First, I have to preface this entire blog post with the fact that writing for BellaOnline was an honour. I am grateful that they selected me to write for the site, and I learnt a lot from the experience.
I was signed up at the very end of January 2007, and have written for them for just over two years. Just a few days ago, I resigned from my site, and am no longer writing for them. My articles are still available on the Formula One section of BellaOnline but only until they are overwritten by the next editor. (I haven’t decided what to do with them yet.)
Secondly, (and here’s where I show off a little bit), this is a graph of the number of viewers per month starting in Feb 07 (my first full month) and ending in March 09 (my last full month).
There’s a gradual increase through the months until we hit October 08. That was quite possibly the best month in Formula 1 ever, and it doesn’t surprise me that the figures increased enormously. It was a surprise to find that they returned to that form after the winter break lull.
So… why stop writing?
BellaOnline has an amazing community of editors and writers who support and encourage the writing process. The whole aim of the site is to get women writing, train them up in content management systems, creating content, and meeting deadlines. The mission is for women to graduate from BellaOnline and move on to bigger things.
The one thing I felt was missing from the site is the interaction with the community as a whole. The readers, the viewers that make up the bars in the above graph – I rarely heard from them.

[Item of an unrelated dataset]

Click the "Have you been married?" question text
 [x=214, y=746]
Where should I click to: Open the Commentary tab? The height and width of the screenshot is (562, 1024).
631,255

There are two access points for a visitor to BellaOnline and that is via the Editor Bio page – a contact form – and via the forums. I can’t remember the last time I ever used a contact form page to email someone, but I did receive a couple of messages that way.
For me, the forum is not a good way to promote feedback on articles. If your main goal is to discuss things, or if you want an addition to the site, then a forum is ideal. However, to not allow comments on the articles felt like a missing step to me. I did suggest it, at some point last year, but was told that if I spent more time on the forum, the community would build from there.
It never happened, as I never expected it would. One of the problems comes from the fact that Formula One is a niche market. If you visit BellaOnline, then chances are you might have something to say on goal-setting, or favourite foods, or computer issues. Formula One is only really open to those that already know about it or are determined to learn. It’s a flaw in the sport, I grant you, but putting the extra barrier of registering for a forum in front of people does limit the amount of feedback one is going to get.
In the two years I participated in the forum, 84 threads were started – just 5 of them by other people – and only 45 replies altogether. A large proportion of those, as well, came from a very kind friend who agreed to write some comments to try and encourage the conversation.
I imagine if comments were allowed on the articles themselves, then it would generate a lot more discussion.
That is the main reason I decided to leave, because once you have completed the process of learning the system and enjoyed meeting the deadlines for a while, there is little more to keep the motivation up. The site suggests that other editors have gone on to be signed up to write for other sites, become authors, and been sent products to review, things like that.
None of that happened to me, but that’s okay. I am mostly to blame for not immersing myself fully into the project, and treating it more as an interesting side project. That’s the other reason I decided to leave. It’s time that someone else was allowed to go through the process, and learn the tricks of the trade. I don’t want to hold that spot when there are plenty of other budding writers out there who perhaps don’t have other places to express themselves.
Therefore, this is just to say thanks to BellaOnline, I’ll miss writing for you, but I’ll check in from time to time.